My observation is that the driver stack on the Tegra K1 is quite different from what we had on the earlier Carma and Kayla hardware, which were more like a typical x86 system. There doesn’t appear to be an “nvidia” kernel module, at least with the current OS distribution for Tegra K1 as installed out of the box. I also noted that the current OS rev doesn’t link up the NVIDIA libGL.so and other libs in place of the software-based Mesa in /usr/lib, and that the normal NVIDIA X11 utilities such as nvidia-settings and such are also missing. I conclude that the current Tegra K1 drivers are quite different, and they don’t seem to require so much integration with the X11 drivers. This may be a good thing for embedded folks, but it’s a little unusual for those of us accustomed to driver organization on x86. Hopefully someone from NVIDIA will chime in on these items.
I don’t think this is the right fix. nvhost_vi is not the same as nvidia.
The problem also appears on Jetson R21.3 when running an application with cuda as root. (It doesn’t appear when you call it as normal user)
I think the modprobe to the nvidia module is a left-over from x86 code in the cuda library.

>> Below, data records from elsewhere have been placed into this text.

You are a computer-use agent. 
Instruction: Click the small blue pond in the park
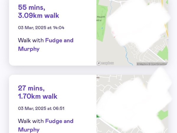click(x=102, y=28)
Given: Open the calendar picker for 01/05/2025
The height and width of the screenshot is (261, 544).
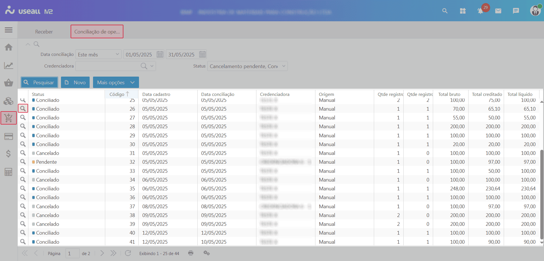Looking at the screenshot, I should coord(160,54).
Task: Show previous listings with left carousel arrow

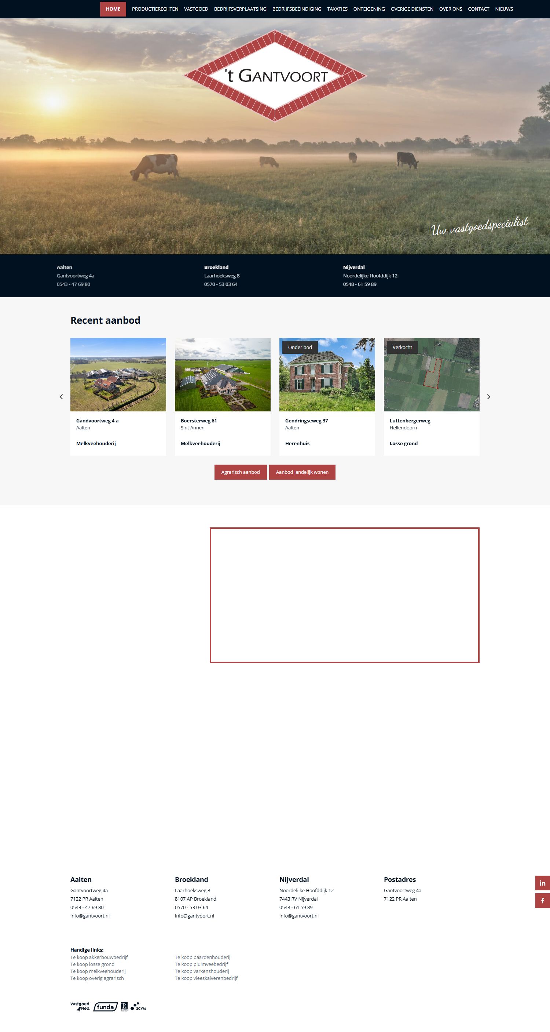Action: (x=61, y=397)
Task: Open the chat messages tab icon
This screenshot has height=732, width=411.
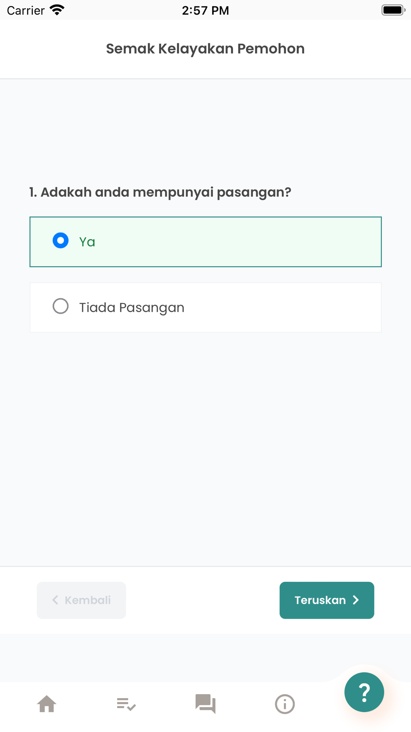Action: click(206, 704)
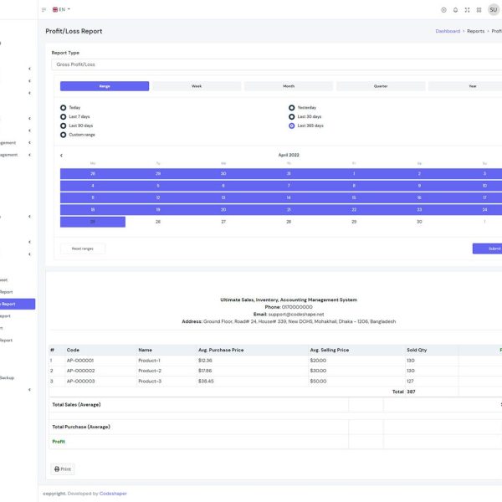502x502 pixels.
Task: Open the notification bell icon
Action: point(455,10)
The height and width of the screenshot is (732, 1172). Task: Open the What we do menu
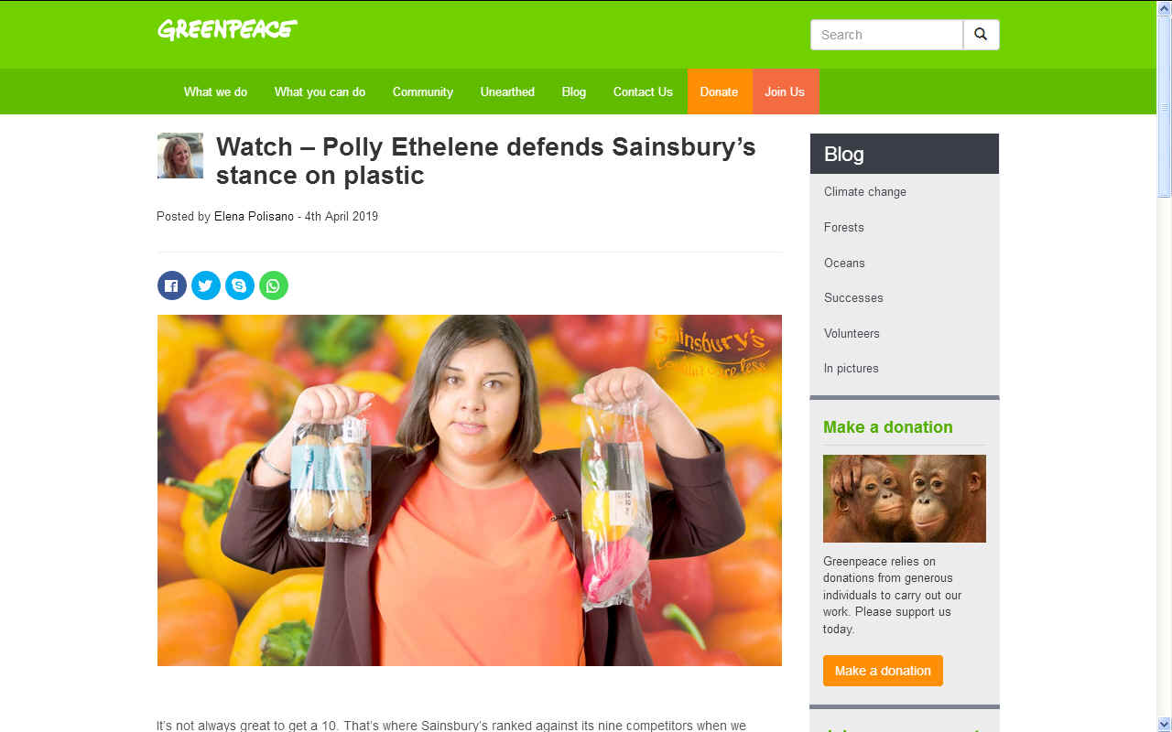215,92
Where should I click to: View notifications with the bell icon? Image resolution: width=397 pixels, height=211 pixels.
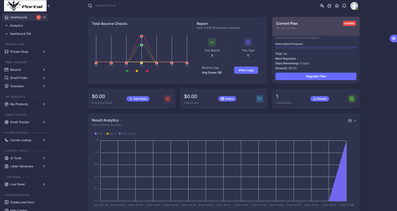tap(344, 5)
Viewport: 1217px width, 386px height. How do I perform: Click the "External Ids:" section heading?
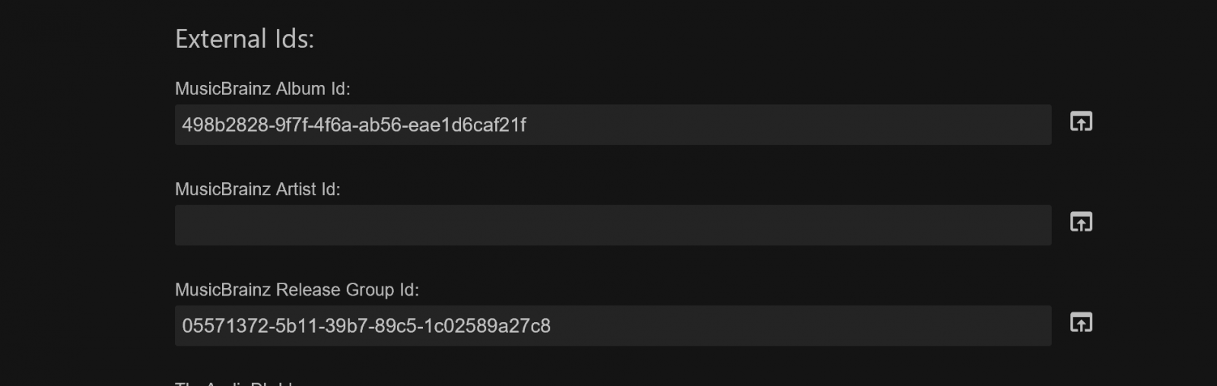(244, 39)
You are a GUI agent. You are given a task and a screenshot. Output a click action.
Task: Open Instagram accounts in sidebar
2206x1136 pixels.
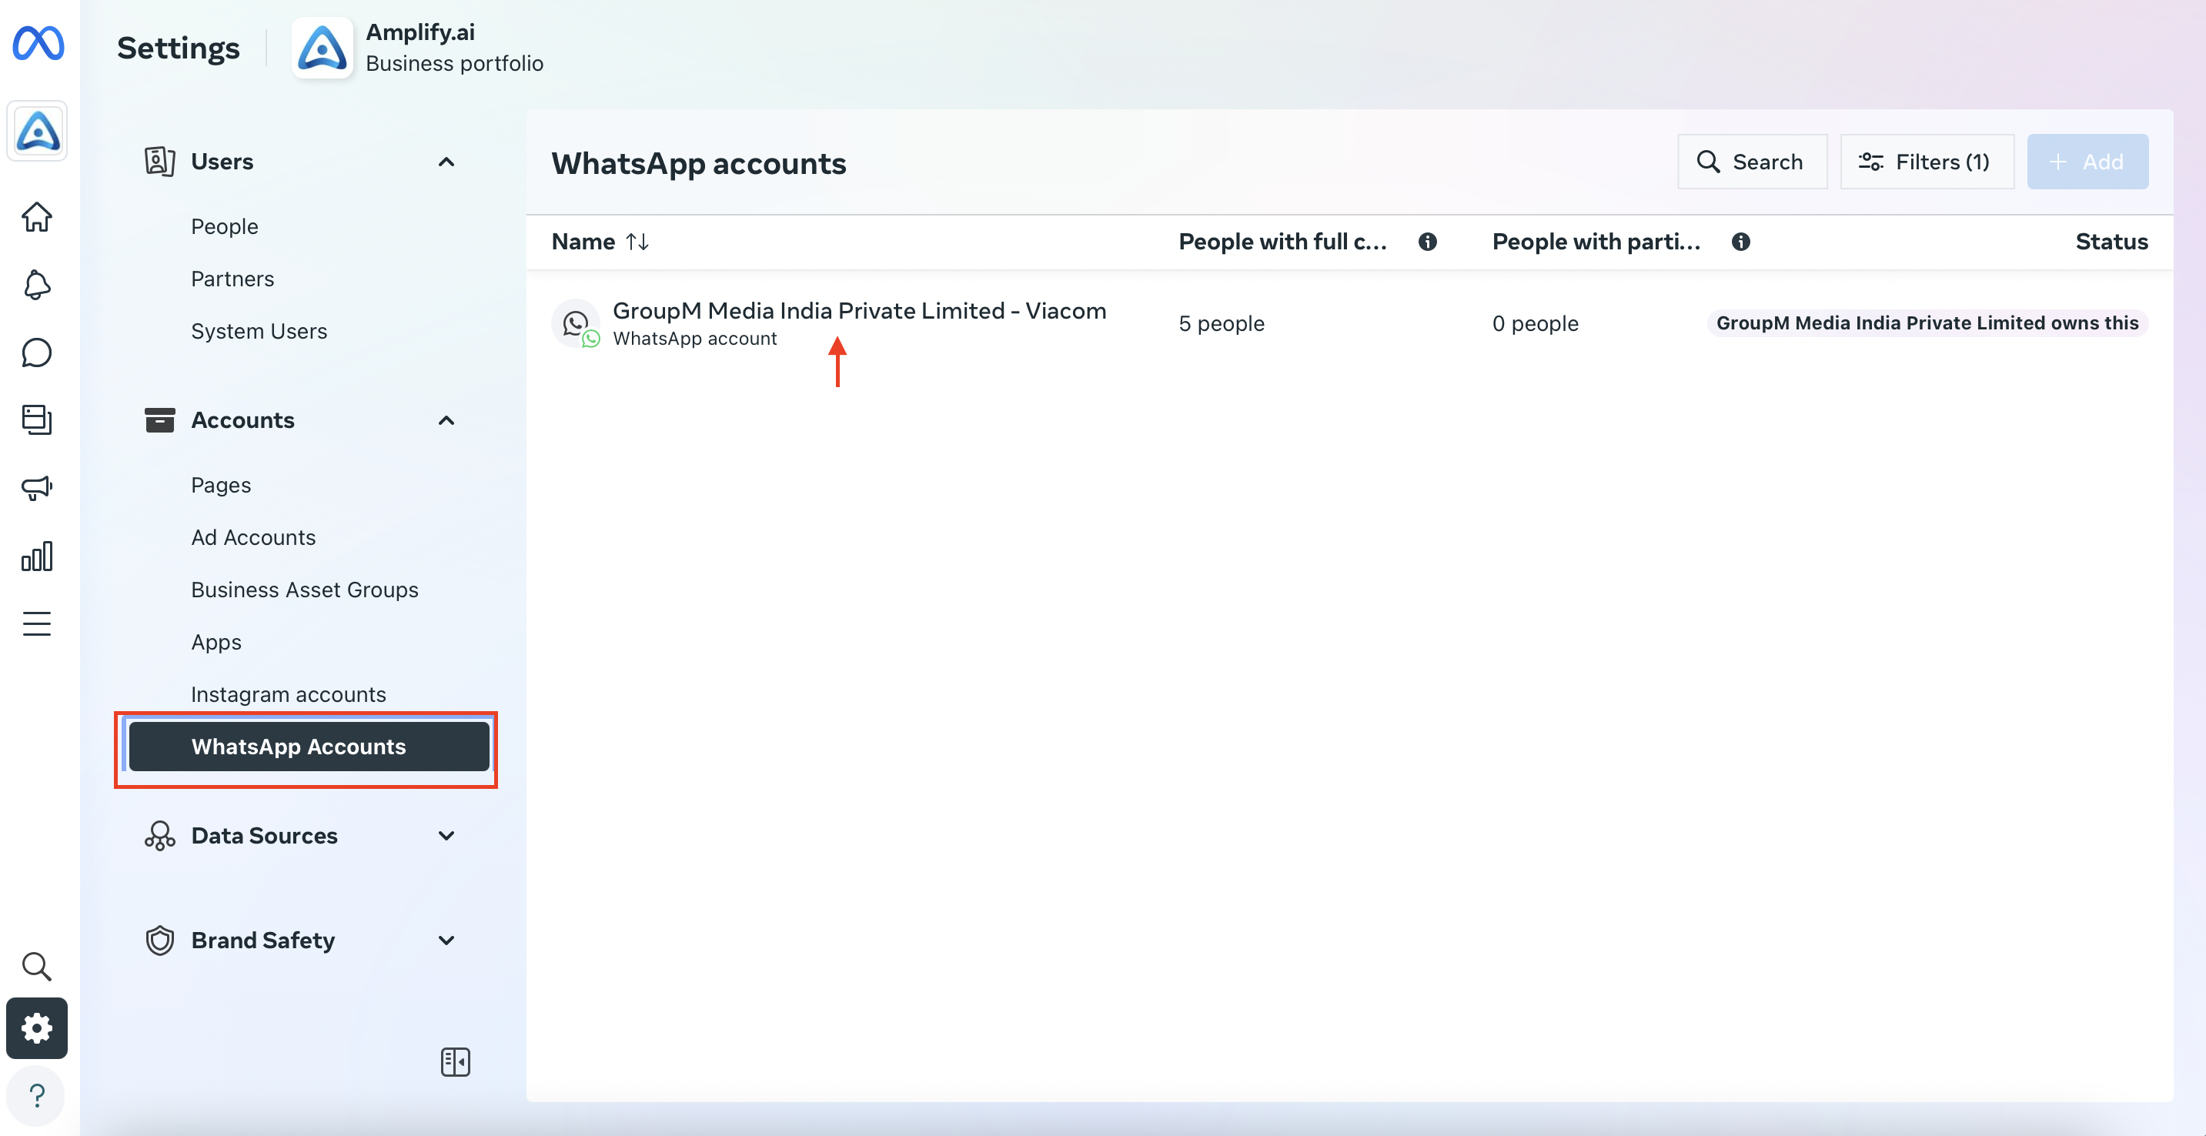point(289,694)
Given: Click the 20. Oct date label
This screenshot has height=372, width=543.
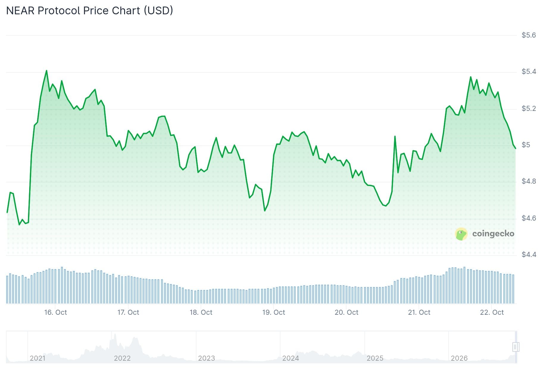Looking at the screenshot, I should click(x=347, y=312).
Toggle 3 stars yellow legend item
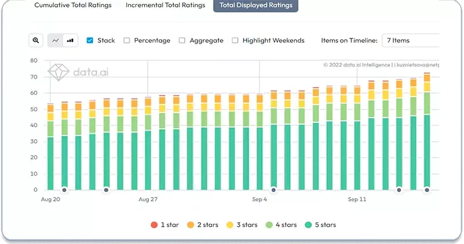 point(242,225)
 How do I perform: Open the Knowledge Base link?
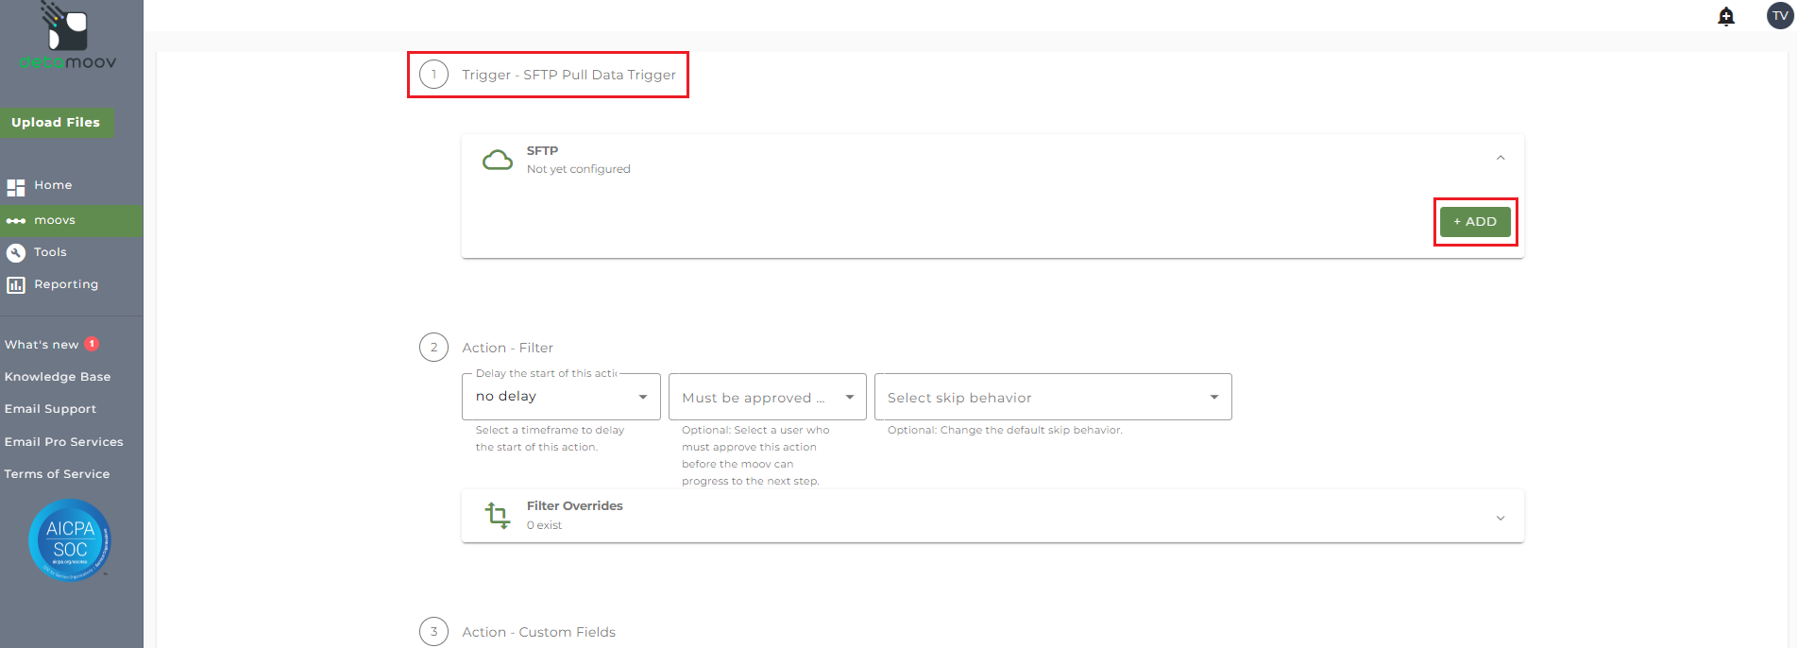(x=58, y=377)

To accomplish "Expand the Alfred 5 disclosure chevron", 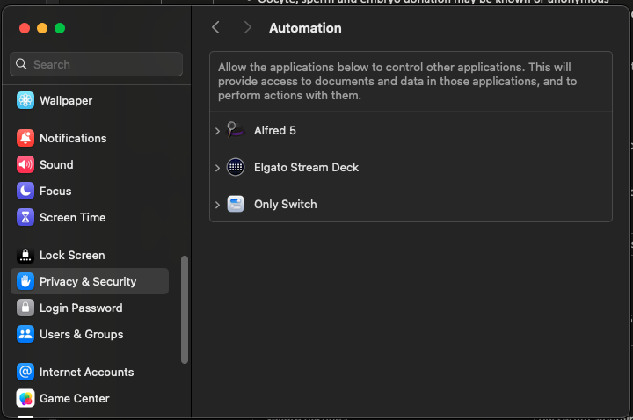I will [x=217, y=131].
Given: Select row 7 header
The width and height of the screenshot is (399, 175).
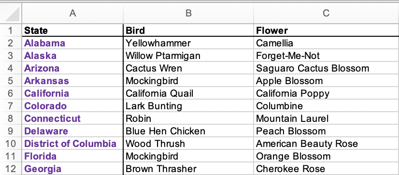Looking at the screenshot, I should click(11, 106).
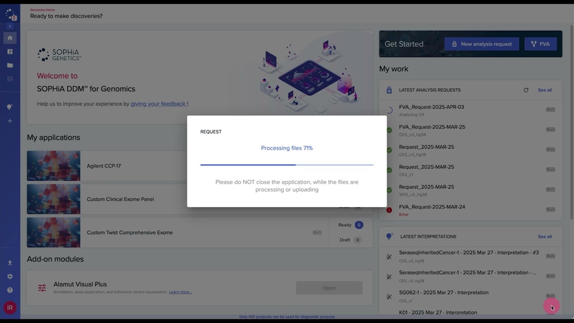The width and height of the screenshot is (574, 323).
Task: Open the Home icon in sidebar
Action: click(10, 38)
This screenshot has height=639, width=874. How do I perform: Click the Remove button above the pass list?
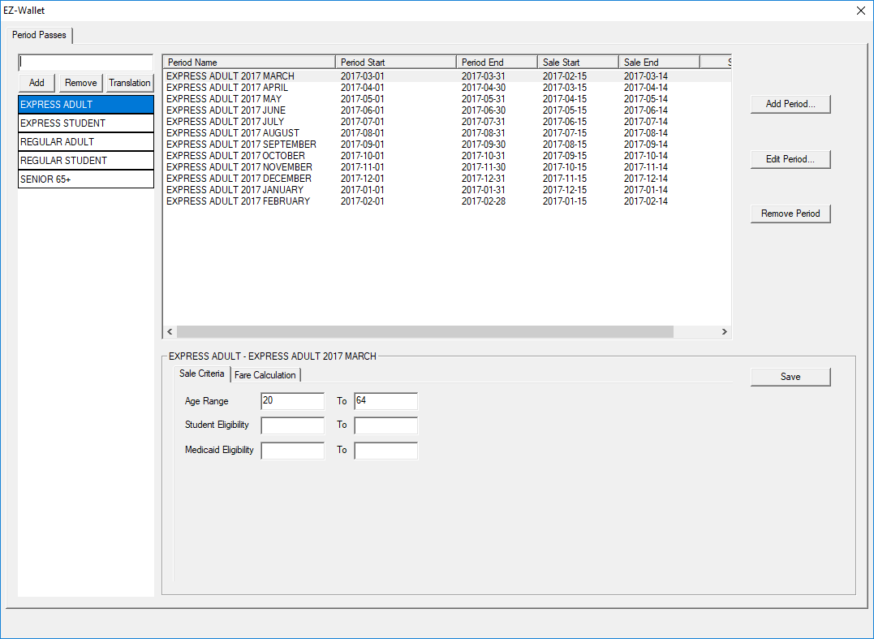click(80, 83)
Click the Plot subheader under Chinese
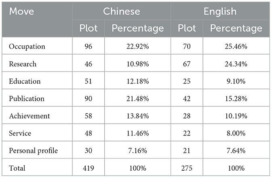Viewport: 272px width, 178px height. coord(88,28)
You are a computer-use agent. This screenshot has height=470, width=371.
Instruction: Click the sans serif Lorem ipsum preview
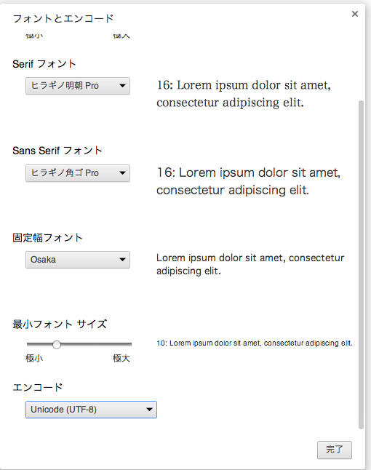point(249,181)
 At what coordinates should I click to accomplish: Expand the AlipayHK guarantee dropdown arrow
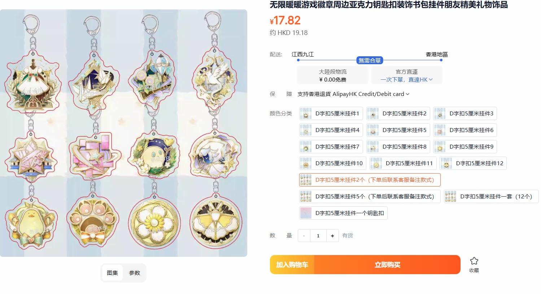click(408, 94)
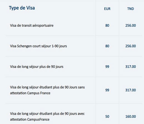
Task: Click 99 EUR for long séjour visa
Action: [107, 67]
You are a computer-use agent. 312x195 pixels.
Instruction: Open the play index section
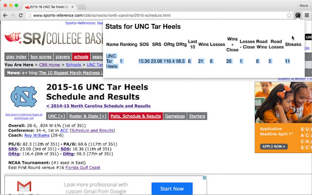16,57
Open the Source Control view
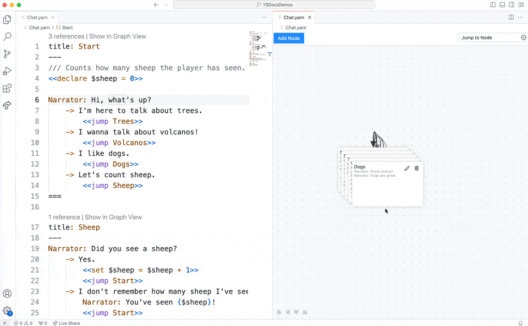Image resolution: width=528 pixels, height=326 pixels. (x=7, y=54)

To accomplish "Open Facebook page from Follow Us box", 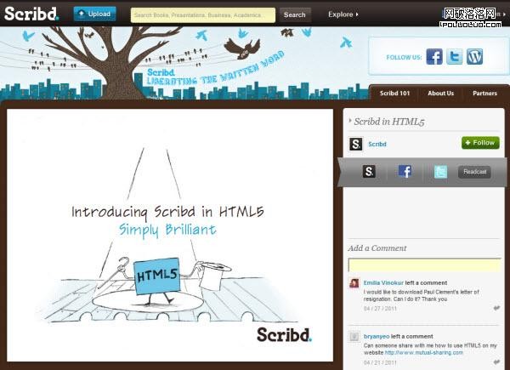I will point(434,57).
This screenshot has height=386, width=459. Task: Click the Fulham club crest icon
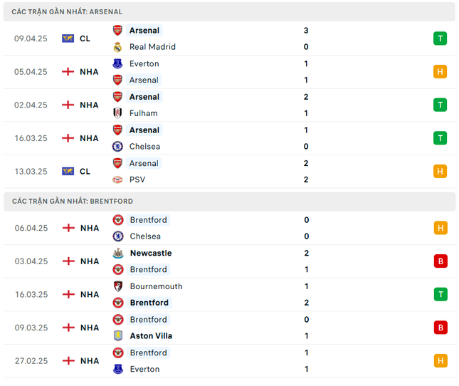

The module is not needed at all on TK1 because the GPU functionality (in most cases) is statically compiled into the kernel.
I removed the message by adding the following config to modprobe.d/nviida.conf
install nvidia echo ignore > /dev/null
All my CUDA applications work fine and the message has disappeared.
The “/etc/modprobe.d/” directory is for customizing. Unless it was known ahead of time something will use nvhost_vi by name nvidia, this would have never been customized. In the command given above (with " >> " in it), the command will append to the file if it exists, and if the file does not exist, it will create the file. So it won’t matter if the file already existed or not.